Saved entries:
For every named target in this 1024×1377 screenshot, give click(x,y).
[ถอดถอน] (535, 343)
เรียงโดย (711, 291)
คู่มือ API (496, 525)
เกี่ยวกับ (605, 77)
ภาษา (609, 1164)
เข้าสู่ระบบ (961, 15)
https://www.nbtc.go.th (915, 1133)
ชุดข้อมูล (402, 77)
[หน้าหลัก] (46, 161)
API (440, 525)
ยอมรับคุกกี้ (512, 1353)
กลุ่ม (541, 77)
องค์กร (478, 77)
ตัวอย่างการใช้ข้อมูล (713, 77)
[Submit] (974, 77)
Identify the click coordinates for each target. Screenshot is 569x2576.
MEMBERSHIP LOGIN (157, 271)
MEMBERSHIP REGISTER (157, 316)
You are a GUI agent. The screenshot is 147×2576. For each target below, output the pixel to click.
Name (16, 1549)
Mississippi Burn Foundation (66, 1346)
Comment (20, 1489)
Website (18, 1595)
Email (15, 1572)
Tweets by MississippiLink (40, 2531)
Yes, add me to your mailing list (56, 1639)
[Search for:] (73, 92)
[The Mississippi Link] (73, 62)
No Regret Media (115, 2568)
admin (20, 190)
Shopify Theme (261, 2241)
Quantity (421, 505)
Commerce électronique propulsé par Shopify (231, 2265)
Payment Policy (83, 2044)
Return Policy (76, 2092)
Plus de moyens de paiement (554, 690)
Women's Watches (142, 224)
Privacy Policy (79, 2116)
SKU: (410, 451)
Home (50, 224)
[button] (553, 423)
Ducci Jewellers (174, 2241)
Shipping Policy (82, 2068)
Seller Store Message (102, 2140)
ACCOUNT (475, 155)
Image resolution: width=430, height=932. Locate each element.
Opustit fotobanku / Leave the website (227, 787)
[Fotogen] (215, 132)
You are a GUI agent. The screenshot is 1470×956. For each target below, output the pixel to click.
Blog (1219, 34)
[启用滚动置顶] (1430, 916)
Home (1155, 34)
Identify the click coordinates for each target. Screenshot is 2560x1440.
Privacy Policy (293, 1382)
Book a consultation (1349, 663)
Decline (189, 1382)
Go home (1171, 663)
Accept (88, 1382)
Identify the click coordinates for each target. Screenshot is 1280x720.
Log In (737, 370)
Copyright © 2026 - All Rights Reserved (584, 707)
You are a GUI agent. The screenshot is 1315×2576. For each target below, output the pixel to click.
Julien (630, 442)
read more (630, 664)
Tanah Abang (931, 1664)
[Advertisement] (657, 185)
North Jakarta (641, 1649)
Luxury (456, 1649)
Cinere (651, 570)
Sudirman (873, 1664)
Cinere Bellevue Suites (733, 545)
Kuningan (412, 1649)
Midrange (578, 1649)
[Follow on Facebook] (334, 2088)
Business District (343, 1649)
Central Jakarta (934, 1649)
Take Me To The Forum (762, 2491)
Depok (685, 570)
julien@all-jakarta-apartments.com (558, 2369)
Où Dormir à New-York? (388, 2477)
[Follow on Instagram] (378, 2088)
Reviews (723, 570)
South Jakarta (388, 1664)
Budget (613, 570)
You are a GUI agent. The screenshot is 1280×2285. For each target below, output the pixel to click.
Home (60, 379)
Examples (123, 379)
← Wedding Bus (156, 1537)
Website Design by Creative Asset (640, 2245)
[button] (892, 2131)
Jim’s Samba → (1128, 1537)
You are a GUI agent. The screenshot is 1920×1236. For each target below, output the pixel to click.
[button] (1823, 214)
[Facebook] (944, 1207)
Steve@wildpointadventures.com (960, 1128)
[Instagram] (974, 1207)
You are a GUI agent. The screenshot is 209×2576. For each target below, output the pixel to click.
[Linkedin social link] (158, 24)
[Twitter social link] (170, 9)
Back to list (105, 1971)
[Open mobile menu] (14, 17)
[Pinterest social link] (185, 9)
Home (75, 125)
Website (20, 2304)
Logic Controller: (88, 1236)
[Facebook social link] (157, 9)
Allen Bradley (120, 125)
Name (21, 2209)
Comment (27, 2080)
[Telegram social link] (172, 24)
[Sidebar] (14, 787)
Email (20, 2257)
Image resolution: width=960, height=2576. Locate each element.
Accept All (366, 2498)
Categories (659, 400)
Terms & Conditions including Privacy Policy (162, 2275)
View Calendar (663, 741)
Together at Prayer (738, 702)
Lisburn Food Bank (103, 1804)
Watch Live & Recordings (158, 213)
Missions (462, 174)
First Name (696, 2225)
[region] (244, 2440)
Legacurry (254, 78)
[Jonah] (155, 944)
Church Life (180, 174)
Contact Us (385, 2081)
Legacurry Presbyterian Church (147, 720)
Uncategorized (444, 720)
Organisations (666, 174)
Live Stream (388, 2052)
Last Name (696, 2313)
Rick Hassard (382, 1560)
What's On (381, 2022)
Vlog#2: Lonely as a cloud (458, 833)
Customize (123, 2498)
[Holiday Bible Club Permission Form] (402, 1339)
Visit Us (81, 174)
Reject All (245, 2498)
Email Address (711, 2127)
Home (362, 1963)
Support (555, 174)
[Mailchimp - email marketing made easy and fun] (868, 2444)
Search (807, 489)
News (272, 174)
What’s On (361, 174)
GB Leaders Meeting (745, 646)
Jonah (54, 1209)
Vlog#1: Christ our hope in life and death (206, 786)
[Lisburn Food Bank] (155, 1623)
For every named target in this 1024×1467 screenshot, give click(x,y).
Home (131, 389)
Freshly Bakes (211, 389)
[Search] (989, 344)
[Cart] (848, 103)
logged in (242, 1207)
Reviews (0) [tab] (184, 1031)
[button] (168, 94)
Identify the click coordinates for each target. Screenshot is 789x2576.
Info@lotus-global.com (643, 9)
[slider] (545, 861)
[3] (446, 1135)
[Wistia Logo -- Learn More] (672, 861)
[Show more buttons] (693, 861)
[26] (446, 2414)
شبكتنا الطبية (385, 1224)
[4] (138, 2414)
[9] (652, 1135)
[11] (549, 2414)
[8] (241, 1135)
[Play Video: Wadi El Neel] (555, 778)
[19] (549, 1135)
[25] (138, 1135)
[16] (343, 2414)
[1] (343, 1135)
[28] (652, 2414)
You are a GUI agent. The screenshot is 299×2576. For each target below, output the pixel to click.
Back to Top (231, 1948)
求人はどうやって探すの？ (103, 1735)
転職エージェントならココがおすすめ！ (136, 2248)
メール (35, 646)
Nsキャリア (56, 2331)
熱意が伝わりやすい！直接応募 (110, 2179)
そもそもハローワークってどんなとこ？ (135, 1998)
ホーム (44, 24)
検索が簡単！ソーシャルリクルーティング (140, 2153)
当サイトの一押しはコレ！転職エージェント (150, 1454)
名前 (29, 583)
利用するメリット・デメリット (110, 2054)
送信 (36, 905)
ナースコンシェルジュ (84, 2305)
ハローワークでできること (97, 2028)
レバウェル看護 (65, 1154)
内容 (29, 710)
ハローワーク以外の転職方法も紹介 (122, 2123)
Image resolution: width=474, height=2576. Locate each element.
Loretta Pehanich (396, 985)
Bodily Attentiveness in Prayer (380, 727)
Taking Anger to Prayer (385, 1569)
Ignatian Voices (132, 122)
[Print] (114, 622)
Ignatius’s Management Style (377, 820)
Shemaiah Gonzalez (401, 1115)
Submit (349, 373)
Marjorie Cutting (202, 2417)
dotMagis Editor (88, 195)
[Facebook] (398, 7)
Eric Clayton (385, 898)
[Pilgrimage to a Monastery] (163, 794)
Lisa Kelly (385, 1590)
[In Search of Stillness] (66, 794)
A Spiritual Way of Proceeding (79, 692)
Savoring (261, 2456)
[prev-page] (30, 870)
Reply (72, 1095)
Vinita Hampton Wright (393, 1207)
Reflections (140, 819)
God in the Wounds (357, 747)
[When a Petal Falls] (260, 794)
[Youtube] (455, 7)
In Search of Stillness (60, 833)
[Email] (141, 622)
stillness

#### [Your instructions]
A word-for-word copy of the lines above from the one with "[button] (553, 423)" through the one with "Screenshot is 1280x720.", inclusive, is the only output wanted.

#### [Answer section]
[button] (553, 423)
Ducci Jewellers (174, 2241)
Shipping Policy (82, 2068)
Seller Store Message (102, 2140)
ACCOUNT (475, 155)
Image resolution: width=430, height=932. Locate each element.
Opustit fotobanku / Leave the website (227, 787)
[Fotogen] (215, 132)
You are a GUI agent. The screenshot is 1470×956. For each target below, output the pixel to click.
Blog (1219, 34)
[启用滚动置顶] (1430, 916)
Home (1155, 34)
Identify the click coordinates for each target. Screenshot is 2560x1440.
Privacy Policy (293, 1382)
Book a consultation (1349, 663)
Decline (189, 1382)
Go home (1171, 663)
Accept (88, 1382)
Identify the click coordinates for each target. Screenshot is 1280x720.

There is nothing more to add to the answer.